[N-palmitoylated peptide 232-245 of rat type 4 melanocortin receptor possessing agonistic activity].

Abstract

Melanocortin receptors of the type 4 (M4R) play a key role in the regulation of feeding behavior, neuroendocrine functions, and energy metabolism. The alterations in their functional activity induce obesity, metabolic syndrome, depression, and mental disorders, which makes the search of selective regulators of M4R to be one of the actual problems of molecular endocrinology. Promising for the development of such regulators is to design peptides corresponding to functionally important regions of M4R. The purpose of this study was to study the influence of synthesized N-palmitoylated peptide Palm-Thr-Gly-Thr-Ile-Arg-Gln-Gly-Ala-Asn-(Nle)-Lys-Gly-Ala-Ile232-245-amide (Palm-232-245) structurally corresponding to the C-terminal half of the third intracellular loop (ICL-3) of rat M4R on functional activity of adenylyl cyclase signaling system (ACSS) in the fractions of synaptosomal membranes isolated from the brains of male rats.
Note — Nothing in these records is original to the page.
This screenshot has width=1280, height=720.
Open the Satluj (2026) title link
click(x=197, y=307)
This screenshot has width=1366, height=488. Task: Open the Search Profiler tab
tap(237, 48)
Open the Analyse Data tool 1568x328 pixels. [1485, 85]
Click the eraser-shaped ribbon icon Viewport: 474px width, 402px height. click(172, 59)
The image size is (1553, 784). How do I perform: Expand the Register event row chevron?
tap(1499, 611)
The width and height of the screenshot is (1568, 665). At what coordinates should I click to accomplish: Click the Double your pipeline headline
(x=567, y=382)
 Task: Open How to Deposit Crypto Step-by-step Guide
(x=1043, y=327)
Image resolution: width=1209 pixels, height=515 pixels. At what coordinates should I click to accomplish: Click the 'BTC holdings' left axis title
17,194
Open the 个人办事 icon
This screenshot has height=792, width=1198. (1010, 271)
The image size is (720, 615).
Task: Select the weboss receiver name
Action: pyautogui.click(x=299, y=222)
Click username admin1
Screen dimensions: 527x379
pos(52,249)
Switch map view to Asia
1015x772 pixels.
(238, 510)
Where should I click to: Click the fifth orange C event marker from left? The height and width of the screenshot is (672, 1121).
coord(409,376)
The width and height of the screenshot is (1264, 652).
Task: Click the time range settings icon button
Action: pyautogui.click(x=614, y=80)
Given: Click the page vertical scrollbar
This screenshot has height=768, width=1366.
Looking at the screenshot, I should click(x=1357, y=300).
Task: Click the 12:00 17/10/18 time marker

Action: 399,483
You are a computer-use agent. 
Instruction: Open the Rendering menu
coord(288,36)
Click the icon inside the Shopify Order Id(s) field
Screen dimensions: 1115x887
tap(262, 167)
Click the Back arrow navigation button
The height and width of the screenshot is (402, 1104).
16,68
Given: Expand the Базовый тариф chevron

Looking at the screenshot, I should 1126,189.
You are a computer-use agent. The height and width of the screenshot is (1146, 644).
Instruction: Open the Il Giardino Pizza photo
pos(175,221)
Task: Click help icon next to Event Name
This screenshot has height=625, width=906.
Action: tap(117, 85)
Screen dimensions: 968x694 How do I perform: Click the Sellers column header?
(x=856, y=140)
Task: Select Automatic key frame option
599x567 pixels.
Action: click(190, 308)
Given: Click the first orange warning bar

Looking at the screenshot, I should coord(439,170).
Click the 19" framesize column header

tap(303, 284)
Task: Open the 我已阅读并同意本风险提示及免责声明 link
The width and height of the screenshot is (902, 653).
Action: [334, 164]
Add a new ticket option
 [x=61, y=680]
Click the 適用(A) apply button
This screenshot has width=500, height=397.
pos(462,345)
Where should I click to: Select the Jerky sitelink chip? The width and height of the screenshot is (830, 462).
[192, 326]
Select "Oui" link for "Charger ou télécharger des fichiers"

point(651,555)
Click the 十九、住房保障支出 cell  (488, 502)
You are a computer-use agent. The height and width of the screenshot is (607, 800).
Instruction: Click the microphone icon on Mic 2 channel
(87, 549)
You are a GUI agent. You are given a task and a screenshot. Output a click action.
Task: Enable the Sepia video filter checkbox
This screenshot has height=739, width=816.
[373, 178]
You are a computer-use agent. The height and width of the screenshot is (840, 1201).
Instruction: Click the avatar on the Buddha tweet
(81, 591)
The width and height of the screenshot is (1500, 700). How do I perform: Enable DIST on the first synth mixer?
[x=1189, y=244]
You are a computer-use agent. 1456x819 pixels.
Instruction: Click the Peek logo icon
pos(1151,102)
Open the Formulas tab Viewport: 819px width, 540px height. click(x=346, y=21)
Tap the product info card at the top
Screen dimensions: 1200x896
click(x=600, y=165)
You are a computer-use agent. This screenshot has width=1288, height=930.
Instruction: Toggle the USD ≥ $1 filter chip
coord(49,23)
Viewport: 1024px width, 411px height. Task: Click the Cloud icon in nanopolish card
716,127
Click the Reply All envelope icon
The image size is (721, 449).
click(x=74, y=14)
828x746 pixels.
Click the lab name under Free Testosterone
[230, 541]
It has been shown that, at a concentration of 10(-7) M and higher, Palm-232-245 stimulates the basal activity of adenylyl cyclase (AC) in the synaptosomal membranes and increases the basal level of GTP binding with the EC50 values of 71 and 267 nM, respectively. Under the combined action of low concentrations of the peptide (10(-7)-10(-6) M) and M4R agonists, α-melanocyte-stimulating hormone (α-MSH) and THIQ (10(-7) M), we observed an additivi stimulatory effect on AC, which disappeared when the peptide concentration was increased to 10(-4)-10(-3) M. In the synaptosomal membranes preincubated with 10(-5) M peptide, the maximum stimulatory effect of M4R agonists on AC activity was lower than that in controls, and EC50 values for this effect, on the contrary, increased. In the case of combined action of the peptide and hormones (γ-MSH, serotonin, PACAP-38) that activate AC via the other receptors, the additivity of their stimulating effects on the ACSS persisted throughout the range of peptide concentrations. The effect of the peptide was not observed in myocardial and testicular membranes no in which there is M4R homologous to the peptide. Thus, N-palmitoylated peptide Palm-232-245 specifically activates the ACSS in the rat brain by acting as intracellular M4R agonist. This may be used to create drugs regulating brain melanocortin system and physiological processes that depend on it.